--- EXERCISE DIRECTIONS ---
Instruction for the data below: set down exactly the lines from the line with "Returns (421, 2370)" to the line with "Close (277, 1386)", inclusive, and no others.

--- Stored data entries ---
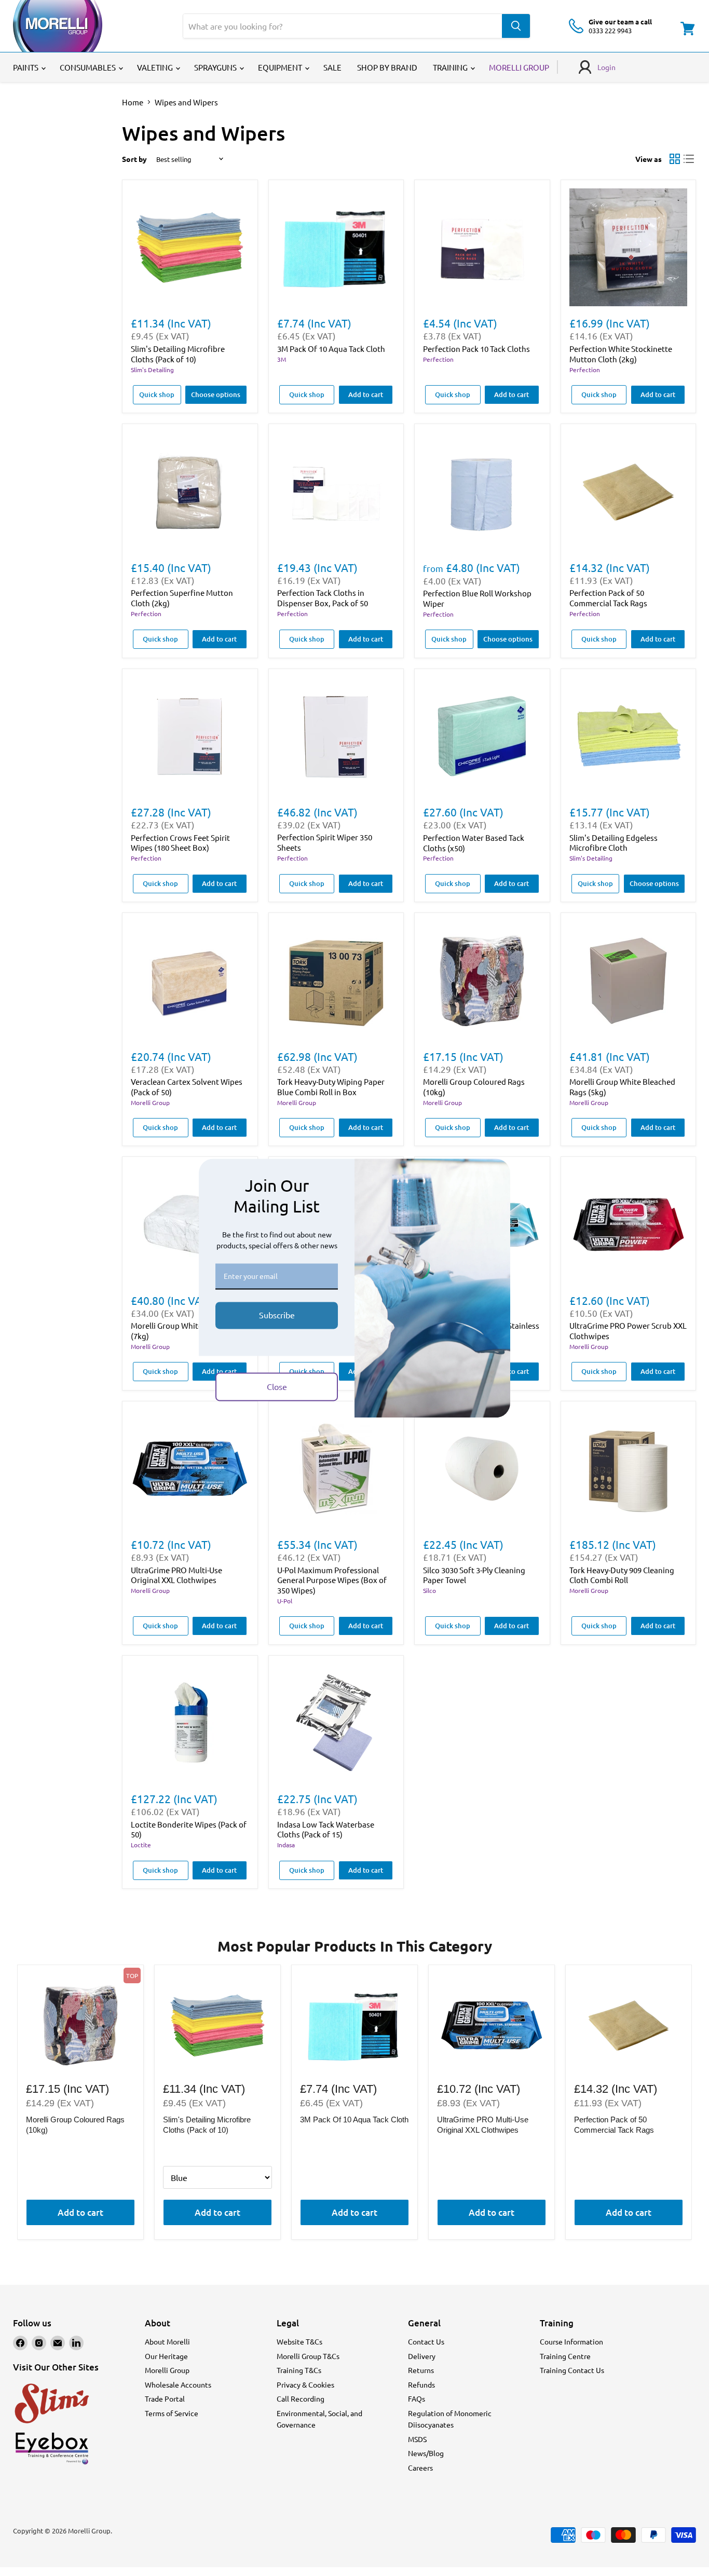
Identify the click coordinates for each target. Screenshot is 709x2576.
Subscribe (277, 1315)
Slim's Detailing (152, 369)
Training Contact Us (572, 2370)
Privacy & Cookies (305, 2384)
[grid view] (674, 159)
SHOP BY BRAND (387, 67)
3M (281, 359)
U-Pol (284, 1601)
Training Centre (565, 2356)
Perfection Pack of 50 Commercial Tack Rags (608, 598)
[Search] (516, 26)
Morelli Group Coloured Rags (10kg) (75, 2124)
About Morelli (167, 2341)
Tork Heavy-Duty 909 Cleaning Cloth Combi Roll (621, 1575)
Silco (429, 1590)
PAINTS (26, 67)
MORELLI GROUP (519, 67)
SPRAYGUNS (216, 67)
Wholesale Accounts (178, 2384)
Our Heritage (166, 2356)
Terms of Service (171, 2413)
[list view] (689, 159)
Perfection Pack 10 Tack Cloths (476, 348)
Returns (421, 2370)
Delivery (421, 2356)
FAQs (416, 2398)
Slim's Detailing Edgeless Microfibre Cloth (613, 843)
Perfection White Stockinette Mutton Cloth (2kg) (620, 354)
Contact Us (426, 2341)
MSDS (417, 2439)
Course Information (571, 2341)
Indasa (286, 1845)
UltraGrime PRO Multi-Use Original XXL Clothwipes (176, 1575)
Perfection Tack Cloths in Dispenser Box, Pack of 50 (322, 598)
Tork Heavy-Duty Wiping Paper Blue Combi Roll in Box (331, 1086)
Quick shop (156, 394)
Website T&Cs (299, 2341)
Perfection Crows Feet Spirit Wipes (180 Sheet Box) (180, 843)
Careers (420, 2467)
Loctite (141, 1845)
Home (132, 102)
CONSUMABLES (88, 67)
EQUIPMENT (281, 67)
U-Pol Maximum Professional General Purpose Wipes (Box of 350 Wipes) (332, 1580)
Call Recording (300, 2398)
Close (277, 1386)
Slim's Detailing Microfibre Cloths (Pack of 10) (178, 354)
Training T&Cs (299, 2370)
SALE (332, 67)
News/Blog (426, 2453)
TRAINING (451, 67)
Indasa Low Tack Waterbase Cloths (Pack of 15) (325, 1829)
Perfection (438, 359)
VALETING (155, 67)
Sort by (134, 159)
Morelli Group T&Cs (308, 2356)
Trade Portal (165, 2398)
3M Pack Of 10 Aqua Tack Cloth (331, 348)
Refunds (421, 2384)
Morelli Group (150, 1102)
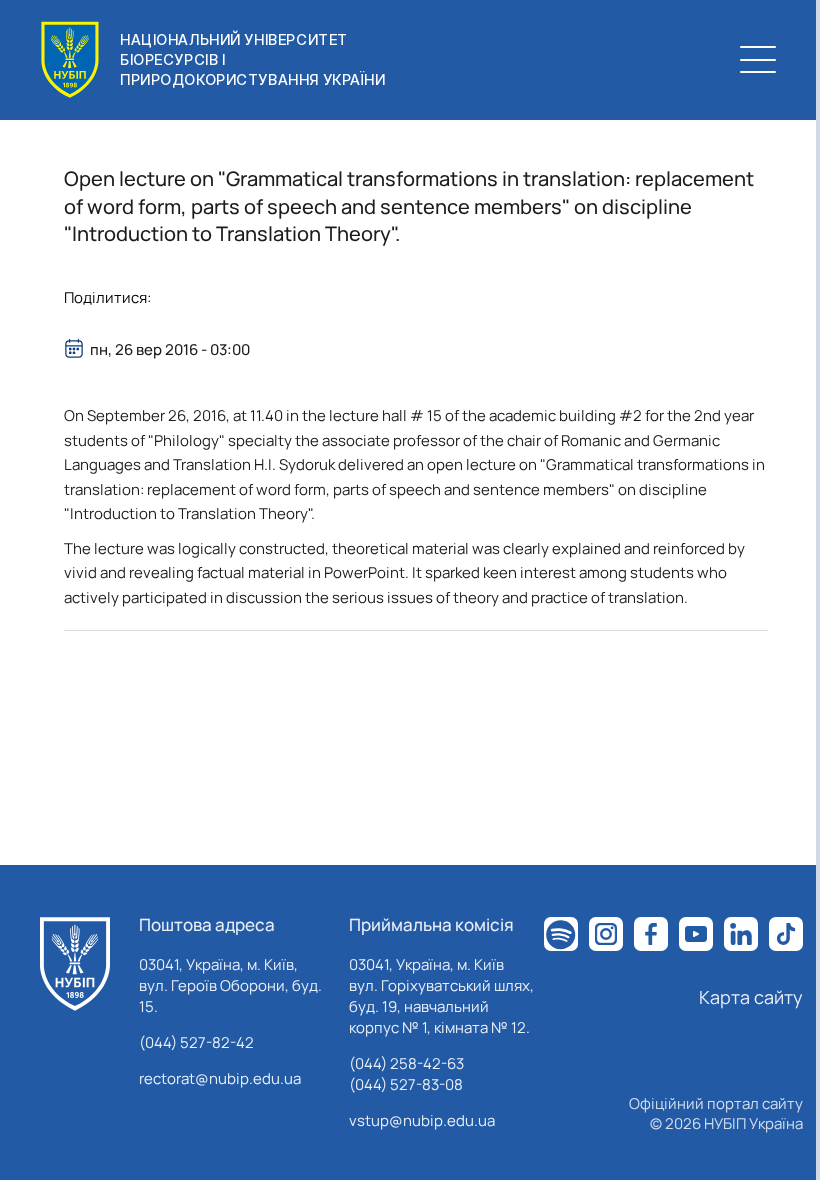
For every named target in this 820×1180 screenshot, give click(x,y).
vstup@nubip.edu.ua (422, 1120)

--- TASK SOLUTION ---
Returns (421, 2370)
Delivery (421, 2356)
FAQs (416, 2398)
Slim's Detailing Edgeless Microfibre Cloth (613, 843)
Perfection White Stockinette Mutton Cloth (2kg) (620, 354)
Contact Us (426, 2341)
MSDS (417, 2439)
Course Information (571, 2341)
Indasa (286, 1845)
UltraGrime PRO Multi-Use Original XXL Clothwipes (176, 1575)
Perfection Tack Cloths in Dispenser Box, Pack of 50 (322, 598)
Tork Heavy-Duty Wiping Paper Blue Combi Roll in Box (331, 1086)
Quick shop (156, 394)
Website T&Cs (299, 2341)
Perfection Crows Feet Spirit Wipes (180 Sheet Box) (180, 843)
Careers (420, 2467)
Loctite (141, 1845)
Home (132, 102)
CONSUMABLES (88, 67)
EQUIPMENT (281, 67)
U-Pol Maximum Professional General Purpose Wipes (Box of 350 Wipes) (332, 1580)
Call Recording (300, 2398)
Close (277, 1386)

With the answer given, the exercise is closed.